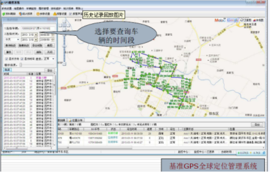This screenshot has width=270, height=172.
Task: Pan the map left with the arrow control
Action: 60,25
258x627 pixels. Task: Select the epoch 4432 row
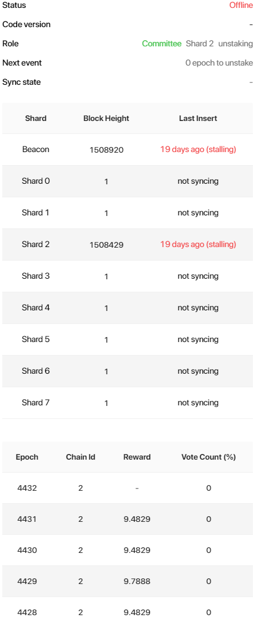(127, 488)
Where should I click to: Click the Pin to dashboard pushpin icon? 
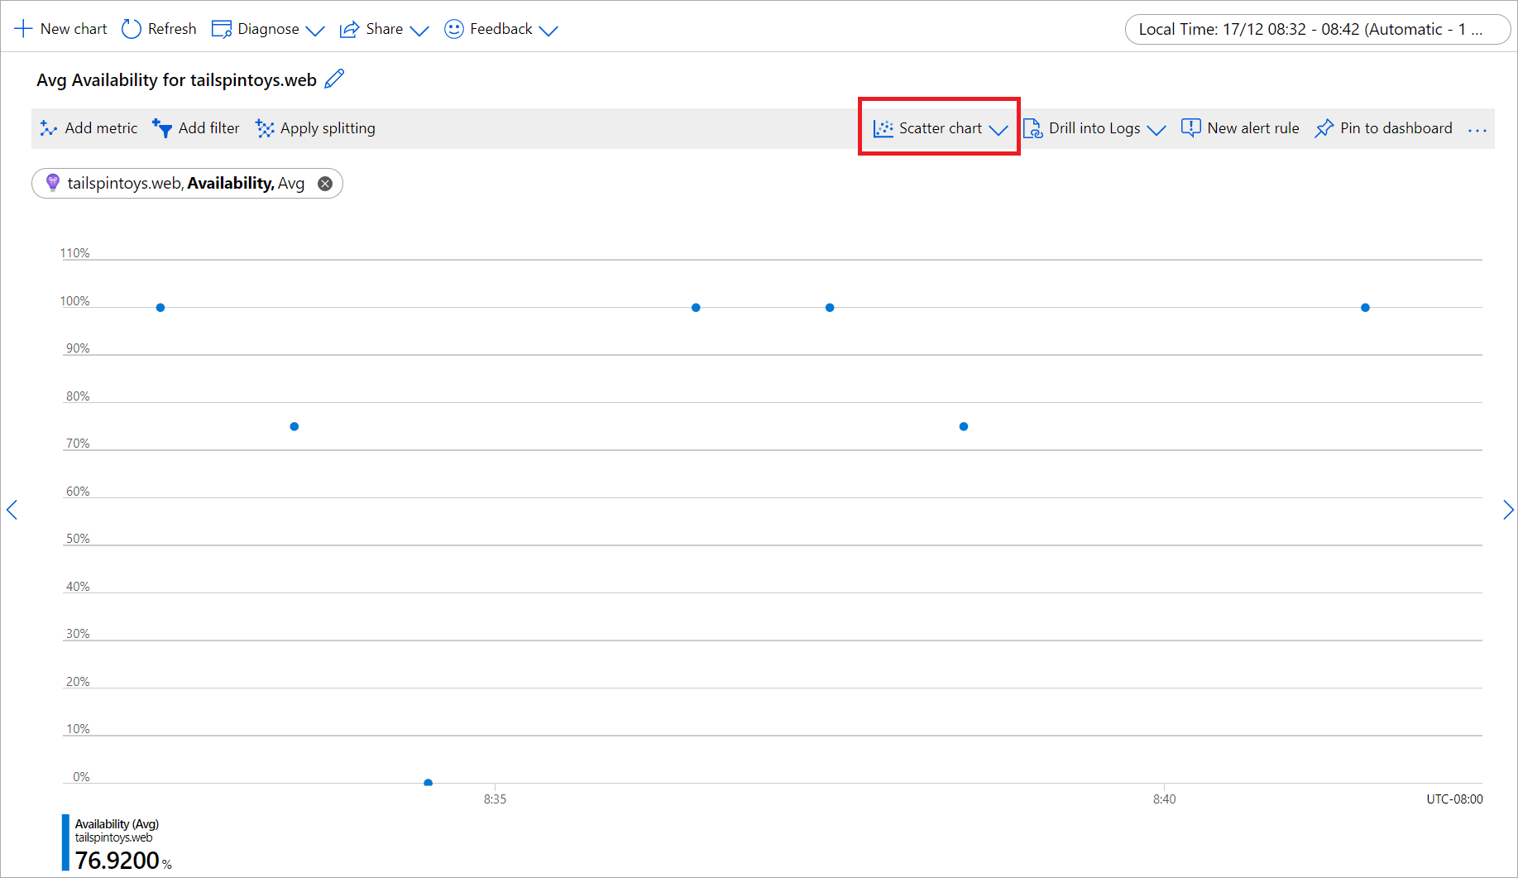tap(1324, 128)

WHAT TO WORK ON
Copy out each of the lines above word for word, and leave the pictures out of your copy.

RESULT OF THIS TASK
This screenshot has width=270, height=172.
Task: Pan the map left with the arrow control
Action: 60,25
258x627 pixels. Task: Select the epoch 4432 row
(127, 488)
Where should I click to: Click the Pin to dashboard pushpin icon? 
tap(1324, 128)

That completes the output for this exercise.